TEXTE SOURCE.

━━━━━━━━━━

Crise d’image dans les festivals

A Paléo, Robbie Williams limite l’accès des photographes. A Montreux, Lady Gaga est retouchée par Photoshop au mépris de la déontologie

Juste avant minuit, un préposé du service de presse de Paléo conduit une vingtaine de photographes dans un espace à côté de la régie. La zone est délimitée seulement par des rubans de chantier, elle se situe à au moins 100 mètres de la Grande scène. Malgré les téléobjectifs, dont certains sont monstrueux, Johnny Hallyday restera sur les images de son concert à Nyon comme un petit point pixellisé dans un cirque immense. Certains clichés pris librement par les milliers de téléphones portables des spectateurs surpassent le travail empêché des professionnels. Epilogue d’une journée où la photographie de presse a vacillé.

Ce n’est pas neuf. Les festivals de juillet ont été marqués par plusieurs affaires liées aux contraintes nouvelles imposées aux photographes de musique. Le 6 juillet, Lady Gaga et Tony Bennett sont l’événement du 49e Montreux Jazz Festival. Le management des artistes n’accepte dans la salle qu’un seul photographe posté lui aussi à grande distance. Il s’appelle Marc Ducrest, il est membre de l’équipe du festival. Après le concert, il présente immédiatement ses images aux représentants des artistes, qui n’en valident qu’une seule. Elle illustrera le lendemain tous les articles de la presse romande et au-delà.

Le Temps a appris que non seulement l’image a été contrôlée par la production de Lady Gaga mais aussi que cette dernière a exigé plusieurs retouches. Grâce au logiciel Photoshop, le bras droit de la diva a été affiné, les plis de son cou lissés et les rides de Tony Bennett estompées. Joint par téléphone, le photographe Marc Ducrest semble embarrassé mais ne souhaite pas s’exprimer sur la question. Selon une autre source, il a dû signer un contrat qui le lie sur plusieurs points à la production de Lady Gaga et lui interdit même de mentionner l’existence dudit contrat.

━━━━━━━━━━

EXTRAIT DE DONNÉES.
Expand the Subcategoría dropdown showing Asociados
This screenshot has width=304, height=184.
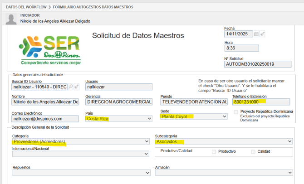(224, 142)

━━━━━━━━━━

ÉNONCÉ DU PROBLÈME A.
Dans l'article sur les photographes de festivals, réécrivez le passage allant de « Le Temps a appris » jusqu'à « l’existence dudit contrat. » inclus, en substituant « corrections » à « retouches ».
ÉNONCÉ DU PROBLÈME B.
Selon l'article sur les photographes de festivals, combien de photographes le management de Lady Gaga et Tony Bennett admet-il dans la salle à Montreux ?
ÉNONCÉ DU PROBLÈME C.
Rédigez la suite de l'article sur les photographes de festivals, à partir de sa dernière phrase.

RÉPONSE RÉDIGÉE A.
Le Temps a appris que non seulement l’image a été contrôlée par la production de Lady Gaga mais aussi que cette dernière a exigé plusieurs corrections. Grâce au logiciel Photoshop, le bras droit de la diva a été affiné, les plis de son cou lissés et les rides de Tony Bennett estompées. Joint par téléphone, le photographe Marc Ducrest semble embarrassé mais ne souhaite pas s’exprimer sur la question. Selon une autre source, il a dû signer un contrat qui le lie sur plusieurs points à la production de Lady Gaga et lui interdit même de mentionner l’existence dudit contrat.

RÉPONSE RÉDIGÉE B.
Un seul : Marc Ducrest, membre de l'équipe du festival.

RÉPONSE RÉDIGÉE C.
Selon Antoine Bal, responsable du service de presse au Montreux Jazz: «On constate depuis plusieurs années une évolution dans le music business qui va dans le sens de davantage de restrictions pour les photographes et aussi concernant les droits d’enregistrements. Nous déplorons cela, ce n’est pas dans notre intérêt. Dans le cas du concert de Lady Gaga et Tony Bennett, nous avons tout tenté mais nous avons dû finalement accepter les conditions posées par les producteurs du spectacle. Nous souhaitions qu’une photo du concert soit disponible. Mais à l’avenir, nous devrons nous poser la question de la diffusion ou non de ce type d’images très contrôlées.»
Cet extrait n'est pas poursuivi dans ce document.